General consensus among our most end-user (non-crypto-savvy) focused team members, however, is that we should "remove it (progress bars & confirmation counts) entirely" - however I foresee problems with this when end-users receive weird messages from the network about funds not being spendable, and I expect this experience will cause confusion with end-users. I'm currently working to find a balance here between failure, frustration, and education opportunities within the specific interactions. While this is not yet 100% resolved to team satisfaction, we have some options in our iterations to look at here.
 
InstantSend is not InstantSpend
Maybe you can do like this:

Mark these received funds with 2 different icons, say single checkmark and double checkmark. Single checkmark - when 1 confirmation for ordinary transaction OR when 0 confirmations for InstantSend transaction. Double checkmark - when 6 confirmations for any transaction (i.e. funds now InstantSend spendable).

When user trying to spend funds (assuming that Send button stands for InstantSend): Check - is there enought of fully confirmed funds (with 6 confirmations) in the wallet for entered amount?

If yes - user just press Send button.
If no - make Send button inactive and show on the button something that states "X of 6 confirmations (Y minutes remaining)" AND under/near the Send button show alternative link or button "Send cheaper but slowly NOW (~2.5 minutes to confirm your transaction)" (because these non-confirmed funds are still spendable with ordinary transaction).

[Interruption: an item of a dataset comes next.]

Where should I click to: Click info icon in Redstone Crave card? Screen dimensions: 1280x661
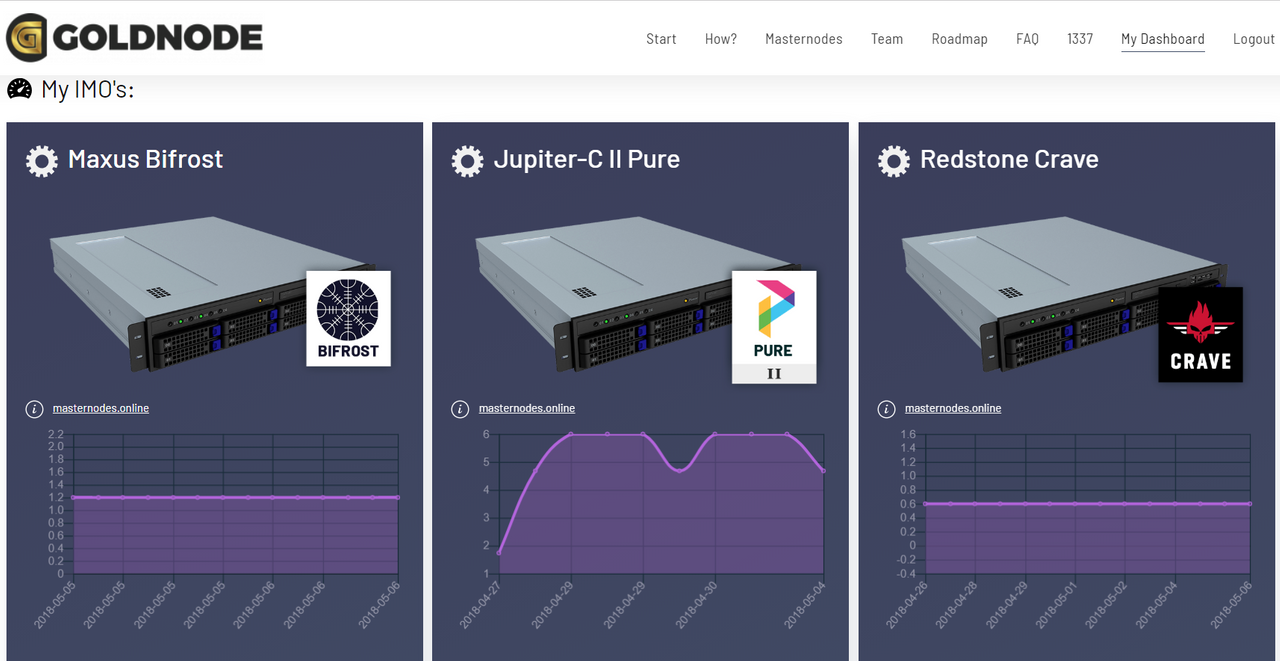pos(886,409)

When user is not in hurry to spend just received amount, he/she will not even notice these confirmations. When user in hurry to spend non-fully confirmed funds - he/she still have an option to spend them with ordinary transaction.
 
InstantSend is not InstantSpend

Thank you for the clarification!

I agree with your end-user focused team members. I think it is an edge case where a user receives instantly and turns around and wants to send the same funds instantly. No need for a progress bar 99% of the time. Just some kind of indicator perhaps in the transaction history that indicates the funds are not yet available to spend. IMHO

BTW that's a great mantra -- I'll try to repeat it as much as possible.
 
@InhumanPerfection - worth considering. We're looking a simple iconography also. Glad to see our thinking isn't completely off-base. Disabling buttons with explanation is a great way to teach end-users, IMHO. We'll have to be careful with that kind of interaction, though.

@jimbursch - Agree that progress bar isn't valuable in *most* cases. Again- a simple iconographic solution might suffice for the majority of contexts.